Background Polypharmacy, common in the elderly, is an important risk factor for drug-related problems. In this context, the hospital pharmacist can contribute to supporting clinicians in promoting the safe use of medicines.
Purpose To identify the need for an appropriate medicines reconciliation system in a sample of hospitalised elderly patients.
Material and methods Medical records of patients ≥65 years taking ≥5 drugs admitted during a one-month period to 5 general medicine and geriatric wards were retrospectively reviewed. The following data were collected by a hospital pharmacist: number of drugs prescribed, dose omission, frequency, administration route, pharmaceutical form and potential drug-drug interactions.
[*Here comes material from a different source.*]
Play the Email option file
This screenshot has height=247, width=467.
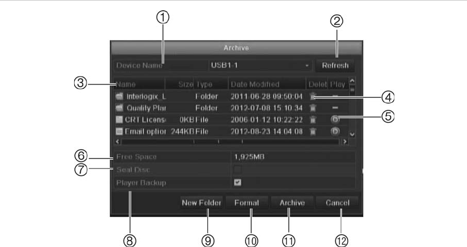pos(335,131)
Results We analysed the medical records of 75 patients (36 men, 39 women, mean age 81 years). Overall, patients were admitted with 634 drugs used at home; in the first 24 h after admission and at discharge, 723 and 645 drugs were prescribed, respectively. At the recognition stage, the dosage form was omitted in 17% of prescriptions, the dose in 12%, route of administration in 20%, frequency in 26%.
At discharge rates of omission decreased to 2% for dosage form, 2% for route of administration, 7% frequency.
Overall, 816 potential drug-drug interactions were identified. In 13 medical records medicines were not prescribed in accordance with the hospital formulary; allergies/intolerances were not taken into account in 2 discharge letters and in 2 inpatient prescriptions, while 9 suspected adverse drug reactions were not notified.
Conclusion The review of the actual process of accuracy of drug recording in the patient’s medical record highlights the need for a more structured procedure. An active role for hospital pharmacists is foreseen, in order to ensure the safe use of medicines.
References and/or acknowledgements No conflict of interest.